For the minimalistic control, the service uses three configuration files.

`async_decoder_config.json` configures "(1) web interface"

+ ServiceConf/async_decoder_config.json
```javascript
{
"ClearRedis": true, // Where we execute `FLUSHALL` to redis
"MaxRetrials": 3, // The maximum time of retrials of getting message from decoder
"DecodingTimeoutMs": 300000, // Longest waiting time after a single `Speech` is put into the queue
"Redis": { // redis connection
"IP": "127.0.0.1",
"Port": 6379
},
"EnableFakeDecoder": false, // `enable fake decoder` means another decoder, will listen on `SpeechSignal` for work and provides fast but fake results.

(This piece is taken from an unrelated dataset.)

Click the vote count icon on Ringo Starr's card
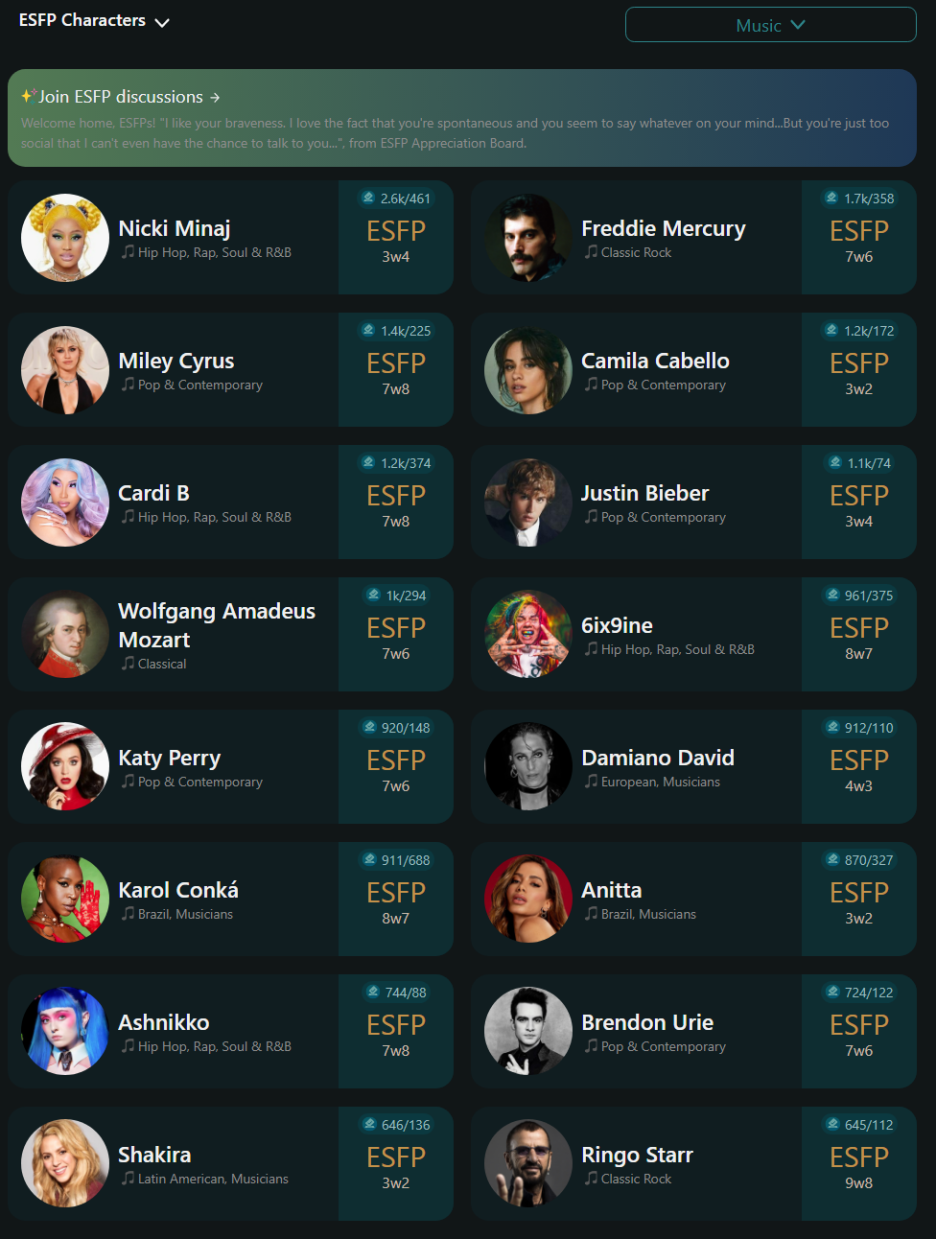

This is useful to test only "(1) web service" and "(2) message queue"`.
"WorkerThreads": 300, // This affects ThreadPool.SetMinThreads(config["WorkerThreads"],
"CompletionPortThreads": 300 // config["CompletionPortThreads"]);
}

```
This configuration is for "(1) web interface". Run web interface with
```
cd AsrService
dotnet Service/bin/Debug/netcoreapp2.1/publish/Service.dll --decoder-config=path/to/async_decoder_config.json
```

The following files configures "(3) decoder"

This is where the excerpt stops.